Mega boquete de vivienda

¿Qué pasa cuando los financieros toman el control de una empresa? Todo se descompone. Si un financiero toma el control de una cadena de hoteles, adiós a la hospitalidad. Si un financiero es nombrado director general de una empresa de autopartes, se acabó la pasión por la ingeniaría automotriz. Si un financiero controla una empresa de restaurantes, adiós al buen sabor en la comida.

Por eso no da muy buena espina que personas cuyo mayor activo profesional sea la experiencia financiera, tomen el control de las empresas de vivienda del país, como ha ocurrido este año, notoriamente con los concursos mercantiles pre acordados a que tuvieron que llegar empresas icónicas que hace un lustro eran el ejemplo del emprendimiento nacional del siglo XXI.

Esta semana nos enteramos que el control de la empresa de vivienda Urbi, de Cuauhtémoc Pérez Román, lo tendrán ahora firmas como Bluebay Asset Managment, Pimco, Ashmore Group, Banorte y Prudential Real State. Puro financiero. ¿Es una buena noticia? Lo es entretanto la empresa de Mexicali logre sobrevivir. Pero no lo es mientras no emerjan personas con vocación para liderar de nueva cuenta al sector.

El problema de la vivienda y su crisis de rezago para 10 millones de mexicanos es urgente. Si a esto se suma el vacío en el que ha quedado el sector por las reestructuras de Urbi, Geo y Homex –tres jugadores colosales–, entramos en una ruta de colisión social, donde no existen empresas ni oferta para revivir a este sector desde este año.

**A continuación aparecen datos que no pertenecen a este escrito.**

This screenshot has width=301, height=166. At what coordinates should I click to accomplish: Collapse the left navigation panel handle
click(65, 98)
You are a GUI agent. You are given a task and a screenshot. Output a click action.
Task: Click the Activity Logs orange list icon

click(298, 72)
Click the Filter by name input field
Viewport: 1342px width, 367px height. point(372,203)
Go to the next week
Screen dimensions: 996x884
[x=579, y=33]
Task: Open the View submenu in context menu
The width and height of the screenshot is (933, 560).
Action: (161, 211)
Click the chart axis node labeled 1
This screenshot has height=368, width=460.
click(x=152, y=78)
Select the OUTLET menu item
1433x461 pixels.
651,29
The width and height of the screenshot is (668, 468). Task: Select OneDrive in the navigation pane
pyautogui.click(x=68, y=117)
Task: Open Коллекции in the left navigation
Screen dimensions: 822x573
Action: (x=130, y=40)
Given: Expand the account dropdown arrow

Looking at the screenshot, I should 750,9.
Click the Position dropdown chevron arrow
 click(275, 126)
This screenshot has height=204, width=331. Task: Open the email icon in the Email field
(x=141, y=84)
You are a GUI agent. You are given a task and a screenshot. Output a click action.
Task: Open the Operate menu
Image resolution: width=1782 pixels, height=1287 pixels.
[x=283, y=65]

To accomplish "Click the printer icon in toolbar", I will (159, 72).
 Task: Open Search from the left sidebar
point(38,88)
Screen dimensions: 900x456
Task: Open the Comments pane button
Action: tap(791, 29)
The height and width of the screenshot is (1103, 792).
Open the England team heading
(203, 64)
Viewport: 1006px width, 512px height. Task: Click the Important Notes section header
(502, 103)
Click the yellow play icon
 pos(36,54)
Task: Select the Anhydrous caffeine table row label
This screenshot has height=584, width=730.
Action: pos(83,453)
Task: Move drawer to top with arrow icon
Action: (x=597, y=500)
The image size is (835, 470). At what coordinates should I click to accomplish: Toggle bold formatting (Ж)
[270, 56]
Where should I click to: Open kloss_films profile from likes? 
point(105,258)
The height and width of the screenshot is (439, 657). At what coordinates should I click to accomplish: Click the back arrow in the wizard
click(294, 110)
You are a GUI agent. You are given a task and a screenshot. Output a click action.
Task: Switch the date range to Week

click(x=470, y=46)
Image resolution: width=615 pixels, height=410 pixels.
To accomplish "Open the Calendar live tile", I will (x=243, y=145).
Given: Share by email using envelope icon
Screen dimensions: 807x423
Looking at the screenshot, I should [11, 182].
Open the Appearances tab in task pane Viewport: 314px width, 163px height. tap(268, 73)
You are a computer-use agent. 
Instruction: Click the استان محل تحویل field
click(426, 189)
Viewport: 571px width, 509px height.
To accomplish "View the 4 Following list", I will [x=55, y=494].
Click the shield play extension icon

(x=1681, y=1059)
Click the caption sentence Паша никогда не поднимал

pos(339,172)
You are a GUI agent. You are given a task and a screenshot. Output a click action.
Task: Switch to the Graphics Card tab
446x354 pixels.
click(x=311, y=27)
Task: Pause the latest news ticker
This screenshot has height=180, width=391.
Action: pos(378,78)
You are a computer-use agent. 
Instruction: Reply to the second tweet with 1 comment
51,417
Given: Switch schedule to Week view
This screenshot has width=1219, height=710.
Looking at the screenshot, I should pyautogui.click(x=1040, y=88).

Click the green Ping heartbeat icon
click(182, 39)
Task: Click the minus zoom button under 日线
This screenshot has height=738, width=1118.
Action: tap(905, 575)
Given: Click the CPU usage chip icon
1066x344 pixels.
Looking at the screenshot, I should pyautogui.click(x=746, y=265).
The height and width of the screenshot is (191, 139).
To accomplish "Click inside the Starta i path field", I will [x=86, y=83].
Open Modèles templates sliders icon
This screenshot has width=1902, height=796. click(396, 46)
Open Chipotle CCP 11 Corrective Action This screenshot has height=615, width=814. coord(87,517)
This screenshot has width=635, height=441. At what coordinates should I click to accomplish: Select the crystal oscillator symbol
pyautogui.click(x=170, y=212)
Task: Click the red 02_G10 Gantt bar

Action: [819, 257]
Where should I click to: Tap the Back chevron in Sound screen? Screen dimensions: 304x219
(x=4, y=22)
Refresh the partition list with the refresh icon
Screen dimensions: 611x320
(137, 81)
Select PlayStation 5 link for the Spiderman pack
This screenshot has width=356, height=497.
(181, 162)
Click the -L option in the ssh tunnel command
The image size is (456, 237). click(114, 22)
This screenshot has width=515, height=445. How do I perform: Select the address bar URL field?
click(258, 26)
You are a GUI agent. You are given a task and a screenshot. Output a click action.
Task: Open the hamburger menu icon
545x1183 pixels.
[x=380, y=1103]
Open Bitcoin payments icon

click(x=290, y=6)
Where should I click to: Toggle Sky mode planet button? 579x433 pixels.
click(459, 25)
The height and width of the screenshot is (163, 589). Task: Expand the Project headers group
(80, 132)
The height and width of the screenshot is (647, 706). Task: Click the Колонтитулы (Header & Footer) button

Todo indica que hubo una calibración deficiente del cambio de política de vivienda y subsidios por parte del gobierno. Es posible que en el papel no suene mal la nueva política: impulsar la vivienda vertical en zonas que ya tienen servicios públicos, están en centros urbanos y cuentan con transporte. Pero el problema es que traíamos un ritmo y el ajuste hacia el nuevo modelo parece haber durado ya mucho tiempo.
En cierta medida, ocurre lo mismo en vivienda de lo que sucedió con las reformas estructurales: hay que esperar meses (¿años?) para cosechar los primeros frutos.

Urbi está en la lona mientras atraviesa su enorme concurso mercantil. ¿A quién le sirvió eso? ¿Ya tenemos a los nuevos jugadores robustos que construyan vivienda vertical despuntando por todo el país? La verdad no. ¿Ya se inundaron las ciudades intermedias de México
–Querétaro, León, Aguascalientes– con edificios de tres o cuatro pisos y departamentos de interés social que cuesten 900 mil pesos? Tampoco.

¿Cuántas y cuáles de las dos mil empresas desarrolladoras de vivienda que citó el secretario Jorge Carlos Ramírez Marín serán las Urbi, las Ara, las Geo de este sexenio? Urge saber las respuestas desde este año 2014.